According to official sources, De los Cobos was dismissed for failing to inform his superiors of a report delivered to the judge about the alleged criminal responsibility of the Spanish government in authorizing a feminist protest on March 8. The official version, however, says that he was dismissed because the ministry had “lost confidence” in him.
The report, full of errors and inconsistencies, points out that the Spanish administration did nothing to prevent the feminist rally on March 8 or other events when there was risk of Covid-19 outbreak.
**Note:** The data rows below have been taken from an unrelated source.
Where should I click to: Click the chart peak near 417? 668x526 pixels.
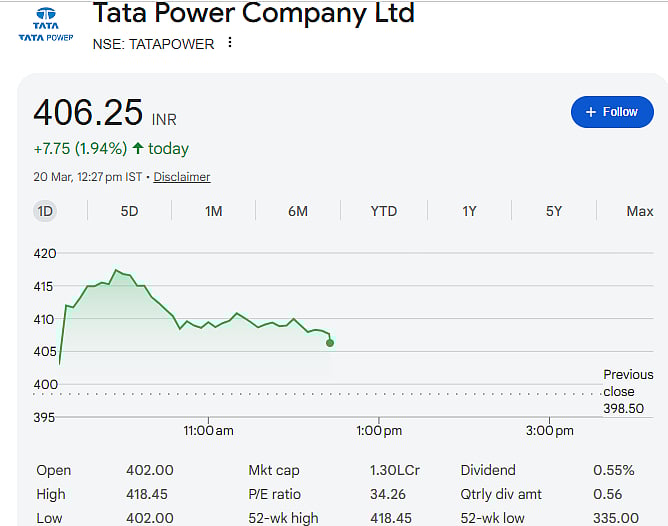point(117,270)
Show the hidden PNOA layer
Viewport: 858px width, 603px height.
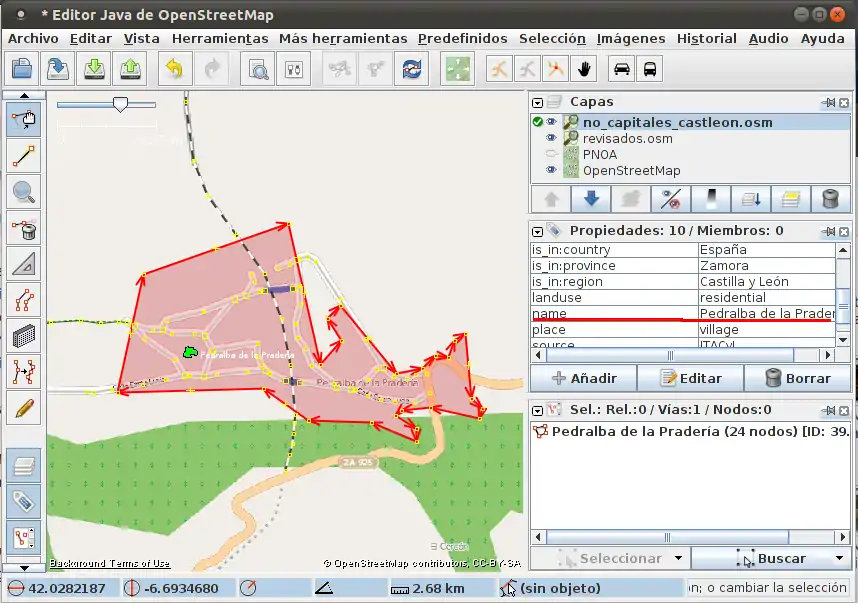pos(551,154)
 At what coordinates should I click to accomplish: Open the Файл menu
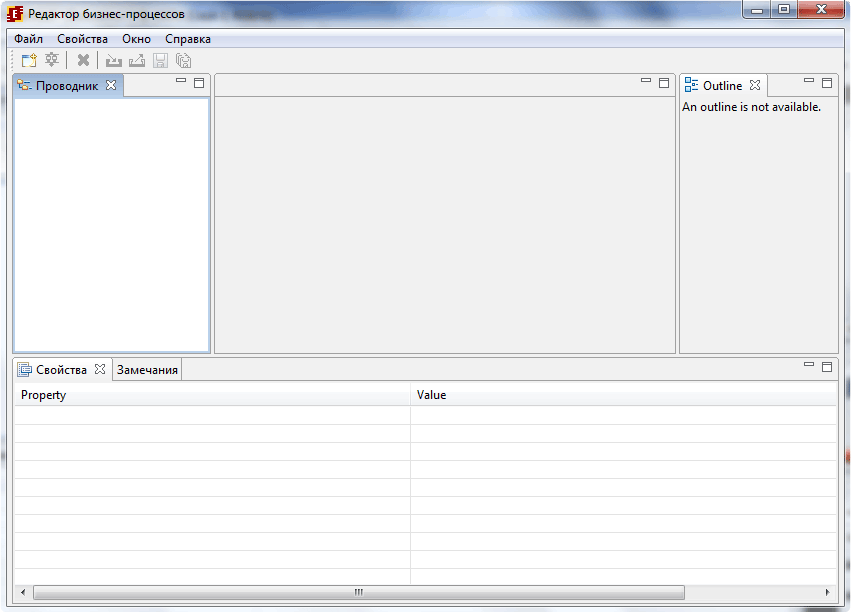[27, 38]
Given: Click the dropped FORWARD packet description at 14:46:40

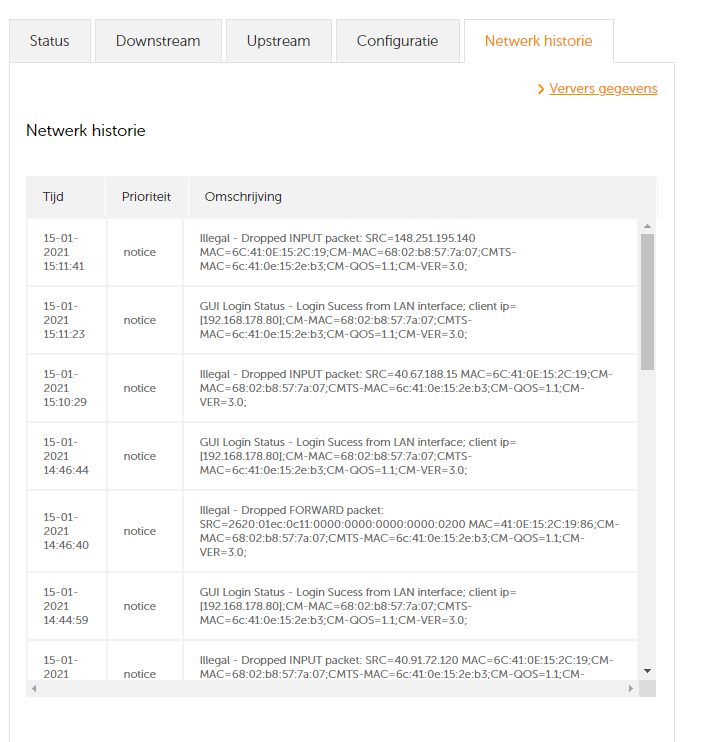Looking at the screenshot, I should click(x=410, y=531).
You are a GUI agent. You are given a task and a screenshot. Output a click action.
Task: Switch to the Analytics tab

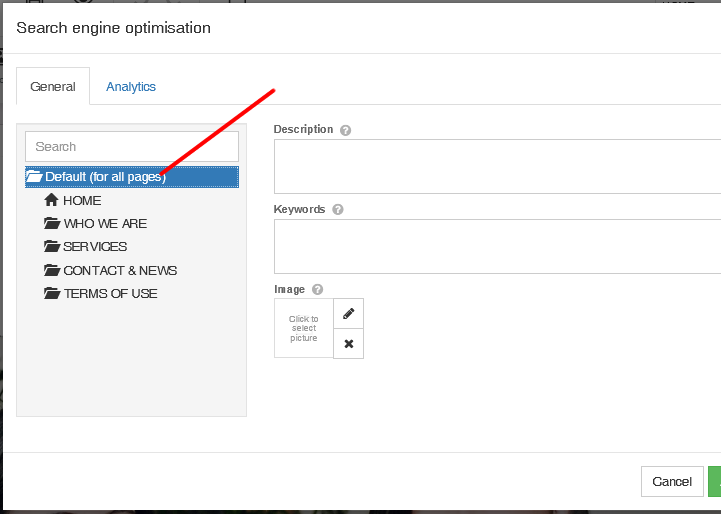pos(131,87)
It targets Fernando Simón, director of the Health Emergencies Center, for not highlighting the risks of holding demonstrations, as well as the Spanish government’s delegate in Madrid, José Manuel Franco, for authorizing the protest.
The conservative Judge Carmen Rodríguez-Medel responded to the dismissal of Colonel De los Cobos by citing the Spanish government’s delegate in Madrid, José Manuel Franco, who is accused of prevarication. She also threatened to investigate the Spanish Ministry of Interior if she found out that De los Cobos had been dismissed because of her orders. .
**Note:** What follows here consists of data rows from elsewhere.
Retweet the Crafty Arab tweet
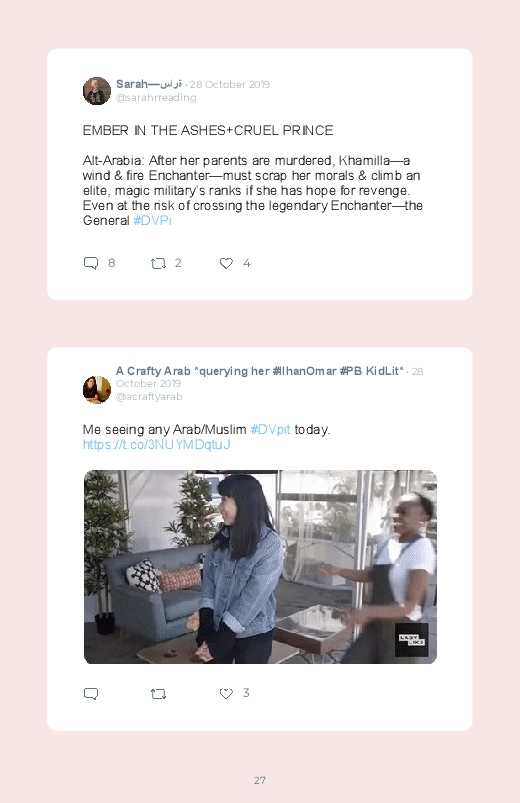 point(158,694)
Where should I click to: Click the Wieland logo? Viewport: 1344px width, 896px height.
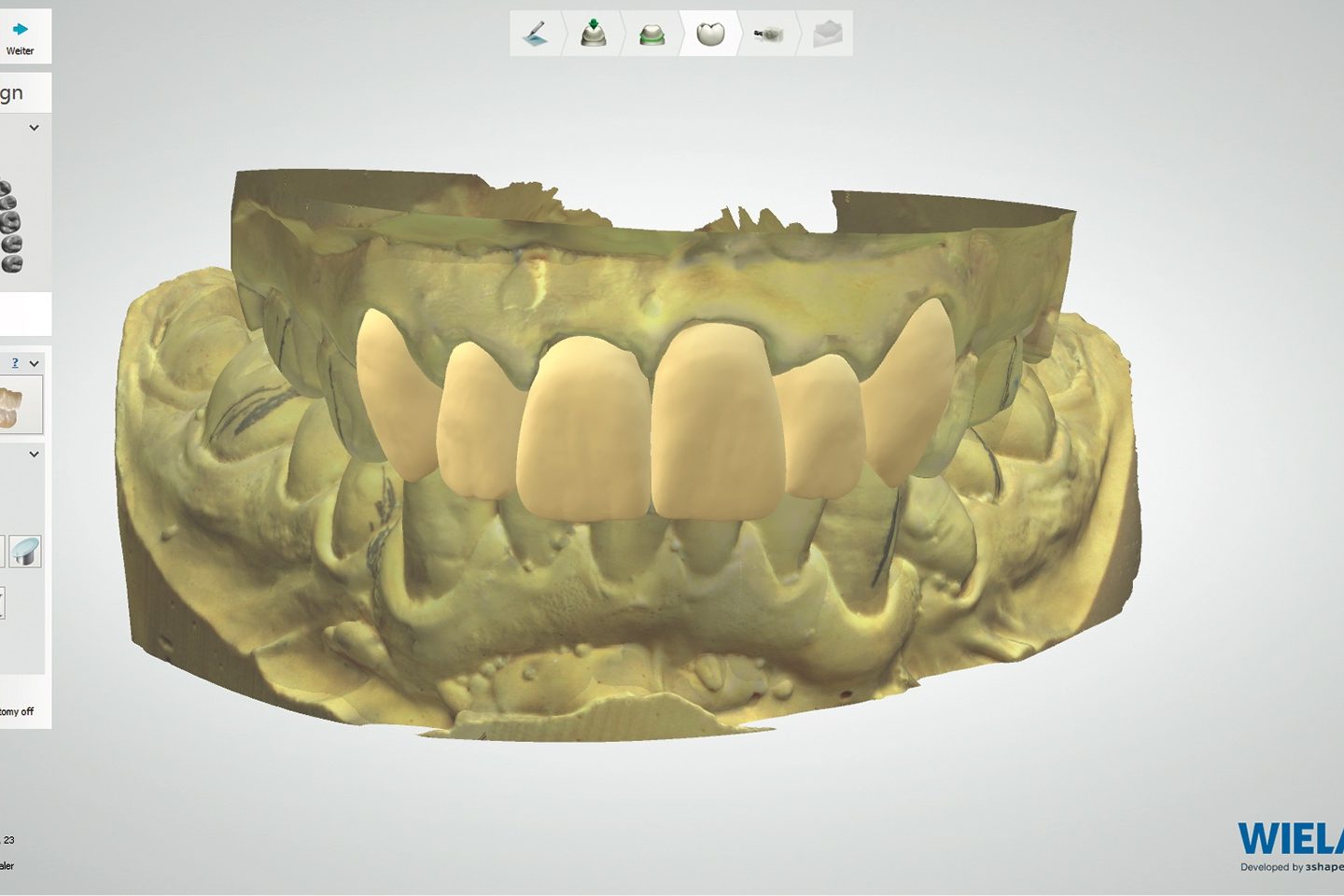1290,840

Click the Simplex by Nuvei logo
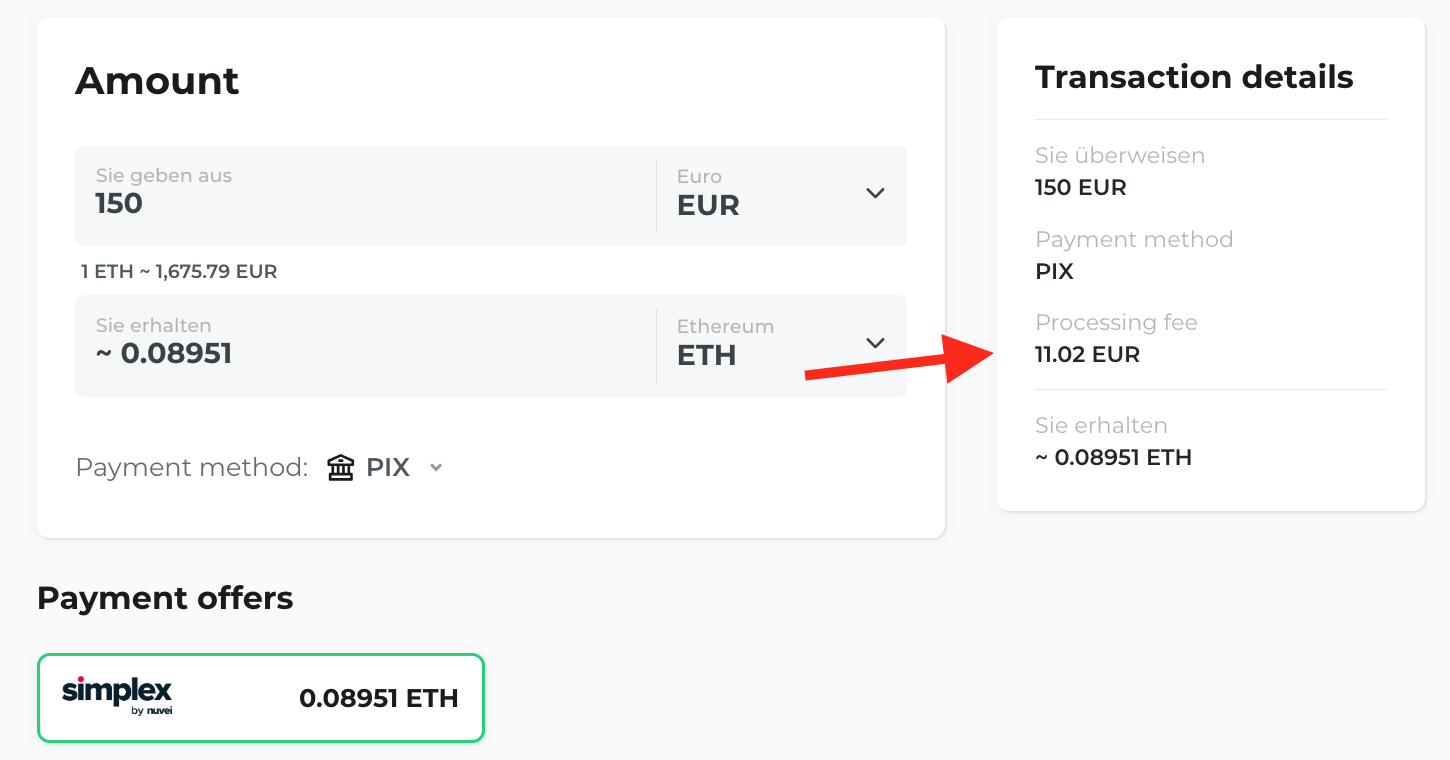117,695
Judge Rodríguez-Medel’s father and brother are also Civil Guards; her brother is the head of the Malaga Command.
In the last few days and following De los Cobos’ dismissal, second-in-command of the Civil Guard, Ceña, resigned and third-in-command, Fernando Santafé, was dismissed, though police sources state that he resigned. This has aggravated the situation and brings to light an existing war between the Spanish government and the deep state.
It is too early to know who will be victorious in this war, but the Spanish far-right movement led by the Vox party, with the collaboration of the right-wing Partido Popular (PP, Popular Party), has launched a virulent campaign against the government, aimed at gaining power by any means.
In the next few months, one of two possible scenarios is likely to play out. The so-called deep state, in collaboration with the far-right, may try to force the Partido “Socialista” Obrero Español (PSOE, Spanish “Socialist” Workers’ Party) to break up the coalition government with Podemos. The other possibility is that the deep state may force a new round of elections, expecting the right-wing party PP and the far-right party Vox to gain enough seats to form a new government with the far-right party Cs’ external support. Such an outcome would likely lead to the implementation of an authoritarian Hungary-style regime.